The request.
Reproduce the lines below without any changes.

--- Material for this task ---

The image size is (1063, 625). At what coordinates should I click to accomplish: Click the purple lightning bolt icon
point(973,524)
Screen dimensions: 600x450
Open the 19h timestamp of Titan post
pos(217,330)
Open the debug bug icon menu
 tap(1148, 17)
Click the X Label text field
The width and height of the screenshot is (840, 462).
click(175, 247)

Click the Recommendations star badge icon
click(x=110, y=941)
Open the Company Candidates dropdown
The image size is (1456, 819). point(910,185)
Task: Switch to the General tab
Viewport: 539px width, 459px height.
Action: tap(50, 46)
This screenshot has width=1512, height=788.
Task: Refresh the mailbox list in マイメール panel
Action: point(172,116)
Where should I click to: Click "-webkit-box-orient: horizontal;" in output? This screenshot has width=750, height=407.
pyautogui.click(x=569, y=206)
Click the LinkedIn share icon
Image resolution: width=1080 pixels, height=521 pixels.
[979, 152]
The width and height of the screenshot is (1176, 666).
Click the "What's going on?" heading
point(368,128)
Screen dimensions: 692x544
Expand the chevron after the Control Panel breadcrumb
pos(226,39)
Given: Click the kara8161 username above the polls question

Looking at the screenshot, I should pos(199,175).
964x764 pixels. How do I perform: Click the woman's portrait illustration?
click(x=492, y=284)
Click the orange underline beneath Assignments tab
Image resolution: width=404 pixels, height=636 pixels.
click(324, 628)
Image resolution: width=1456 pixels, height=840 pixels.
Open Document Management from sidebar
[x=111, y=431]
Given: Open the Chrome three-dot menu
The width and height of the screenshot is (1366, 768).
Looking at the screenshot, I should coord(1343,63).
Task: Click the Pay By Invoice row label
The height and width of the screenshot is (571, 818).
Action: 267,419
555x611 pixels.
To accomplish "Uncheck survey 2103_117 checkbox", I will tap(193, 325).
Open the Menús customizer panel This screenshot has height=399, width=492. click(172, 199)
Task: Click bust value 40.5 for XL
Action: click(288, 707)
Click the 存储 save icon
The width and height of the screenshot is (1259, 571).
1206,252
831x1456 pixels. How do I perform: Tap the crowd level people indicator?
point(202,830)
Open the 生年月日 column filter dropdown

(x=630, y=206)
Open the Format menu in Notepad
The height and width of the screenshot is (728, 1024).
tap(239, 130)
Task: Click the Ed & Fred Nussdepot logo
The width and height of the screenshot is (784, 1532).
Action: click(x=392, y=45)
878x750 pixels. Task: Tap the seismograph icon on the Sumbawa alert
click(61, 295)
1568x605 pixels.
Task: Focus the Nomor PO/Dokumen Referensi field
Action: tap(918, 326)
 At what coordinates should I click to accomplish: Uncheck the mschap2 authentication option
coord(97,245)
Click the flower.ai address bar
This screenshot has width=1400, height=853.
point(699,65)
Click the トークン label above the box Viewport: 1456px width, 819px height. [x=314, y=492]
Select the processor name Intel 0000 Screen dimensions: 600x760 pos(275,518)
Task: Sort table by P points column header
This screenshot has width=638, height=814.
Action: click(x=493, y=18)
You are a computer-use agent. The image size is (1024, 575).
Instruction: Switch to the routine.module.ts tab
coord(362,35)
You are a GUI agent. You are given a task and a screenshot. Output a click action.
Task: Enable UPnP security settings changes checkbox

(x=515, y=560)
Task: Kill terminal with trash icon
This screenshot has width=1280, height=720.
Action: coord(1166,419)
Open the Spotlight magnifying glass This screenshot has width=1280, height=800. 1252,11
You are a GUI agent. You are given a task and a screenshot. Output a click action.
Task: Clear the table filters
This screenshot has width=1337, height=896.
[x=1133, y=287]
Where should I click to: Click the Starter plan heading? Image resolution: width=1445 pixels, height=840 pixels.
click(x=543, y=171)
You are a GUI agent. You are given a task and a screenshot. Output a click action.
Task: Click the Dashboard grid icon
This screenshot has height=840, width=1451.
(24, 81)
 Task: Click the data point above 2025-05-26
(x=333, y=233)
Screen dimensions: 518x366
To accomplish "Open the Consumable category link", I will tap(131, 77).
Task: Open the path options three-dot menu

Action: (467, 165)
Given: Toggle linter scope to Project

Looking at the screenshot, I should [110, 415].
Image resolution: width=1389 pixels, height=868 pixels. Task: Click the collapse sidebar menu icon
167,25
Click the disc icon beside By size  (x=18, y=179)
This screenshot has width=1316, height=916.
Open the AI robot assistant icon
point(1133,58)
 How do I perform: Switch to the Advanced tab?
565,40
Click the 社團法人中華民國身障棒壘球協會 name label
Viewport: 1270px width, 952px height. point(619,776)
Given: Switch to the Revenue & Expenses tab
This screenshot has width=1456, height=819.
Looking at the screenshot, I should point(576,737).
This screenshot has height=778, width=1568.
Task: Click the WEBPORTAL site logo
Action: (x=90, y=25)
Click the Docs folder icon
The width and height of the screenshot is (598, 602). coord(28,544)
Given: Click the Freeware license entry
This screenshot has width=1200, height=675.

---

Finished task.
The image size is (1063, 625). At what coordinates should I click to accomplish: Click the purple lightning bolt icon
point(973,524)
Screen dimensions: 600x450
Open the 19h timestamp of Titan post
pos(217,330)
Open the debug bug icon menu
 tap(1148, 17)
Click the X Label text field
The width and height of the screenshot is (840, 462).
click(175, 247)

Click the Recommendations star badge icon
click(x=110, y=941)
Open the Company Candidates dropdown
The image size is (1456, 819). point(910,185)
Task: Switch to the General tab
Viewport: 539px width, 459px height.
Action: tap(50, 46)
This screenshot has width=1512, height=788.
Task: Refresh the mailbox list in マイメール panel
Action: point(172,116)
Where should I click to: Click "-webkit-box-orient: horizontal;" in output? This screenshot has width=750, height=407.
pyautogui.click(x=569, y=206)
Click the LinkedIn share icon
Image resolution: width=1080 pixels, height=521 pixels.
[979, 152]
The width and height of the screenshot is (1176, 666).
Click the "What's going on?" heading
point(368,128)
Screen dimensions: 692x544
Expand the chevron after the Control Panel breadcrumb
pos(226,39)
Given: Click the kara8161 username above the polls question

Looking at the screenshot, I should pos(199,175).
964x764 pixels. How do I perform: Click the woman's portrait illustration?
click(x=492, y=284)
Click the orange underline beneath Assignments tab
Image resolution: width=404 pixels, height=636 pixels.
click(324, 628)
Image resolution: width=1456 pixels, height=840 pixels.
Open Document Management from sidebar
[x=111, y=431]
Given: Open the Chrome three-dot menu
The width and height of the screenshot is (1366, 768).
Looking at the screenshot, I should coord(1343,63).
Task: Click the Pay By Invoice row label
The height and width of the screenshot is (571, 818).
Action: 267,419
555x611 pixels.
To accomplish "Uncheck survey 2103_117 checkbox", I will tap(193, 325).
Open the Menús customizer panel This screenshot has height=399, width=492. click(172, 199)
Task: Click bust value 40.5 for XL
Action: click(288, 707)
Click the 存储 save icon
The width and height of the screenshot is (1259, 571).
1206,252
831x1456 pixels. How do I perform: Tap the crowd level people indicator?
point(202,830)
Open the 生年月日 column filter dropdown

(x=630, y=206)
Open the Format menu in Notepad
The height and width of the screenshot is (728, 1024).
tap(239, 130)
Task: Click the Ed & Fred Nussdepot logo
The width and height of the screenshot is (784, 1532).
Action: click(x=392, y=45)
878x750 pixels. Task: Tap the seismograph icon on the Sumbawa alert
click(61, 295)
1568x605 pixels.
Task: Focus the Nomor PO/Dokumen Referensi field
Action: tap(918, 326)
 At what coordinates should I click to accomplish: Uncheck the mschap2 authentication option
coord(97,245)
Click the flower.ai address bar
This screenshot has width=1400, height=853.
point(699,65)
Click the トークン label above the box Viewport: 1456px width, 819px height. [x=314, y=492]
Select the processor name Intel 0000 Screen dimensions: 600x760 pos(275,518)
Task: Sort table by P points column header
This screenshot has width=638, height=814.
Action: click(x=493, y=18)
You are a computer-use agent. The image size is (1024, 575).
Instruction: Switch to the routine.module.ts tab
coord(362,35)
You are a GUI agent. You are given a task and a screenshot. Output a click action.
Task: Enable UPnP security settings changes checkbox

(x=515, y=560)
Task: Kill terminal with trash icon
This screenshot has width=1280, height=720.
Action: coord(1166,419)
Open the Spotlight magnifying glass This screenshot has width=1280, height=800. 1252,11
You are a GUI agent. You are given a task and a screenshot. Output a click action.
Task: Clear the table filters
This screenshot has width=1337, height=896.
[x=1133, y=287]
Where should I click to: Click the Starter plan heading? Image resolution: width=1445 pixels, height=840 pixels.
click(x=543, y=171)
You are a GUI agent. You are given a task and a screenshot. Output a click action.
Task: Click the Dashboard grid icon
This screenshot has height=840, width=1451.
(24, 81)
 Task: Click the data point above 2025-05-26
(x=333, y=233)
Screen dimensions: 518x366
To accomplish "Open the Consumable category link", I will tap(131, 77).
Task: Open the path options three-dot menu

Action: (467, 165)
Given: Toggle linter scope to Project

Looking at the screenshot, I should [110, 415].
Image resolution: width=1389 pixels, height=868 pixels. Task: Click the collapse sidebar menu icon
167,25
Click the disc icon beside By size  (x=18, y=179)
This screenshot has width=1316, height=916.
Open the AI robot assistant icon
point(1133,58)
 How do I perform: Switch to the Advanced tab?
565,40
Click the 社團法人中華民國身障棒壘球協會 name label
Viewport: 1270px width, 952px height. point(619,776)
Given: Switch to the Revenue & Expenses tab
This screenshot has width=1456, height=819.
Looking at the screenshot, I should point(576,737).
This screenshot has height=778, width=1568.
Task: Click the WEBPORTAL site logo
Action: (x=90, y=25)
Click the Docs folder icon
The width and height of the screenshot is (598, 602). coord(28,544)
Given: Click the Freeware license entry
This screenshot has width=1200, height=675.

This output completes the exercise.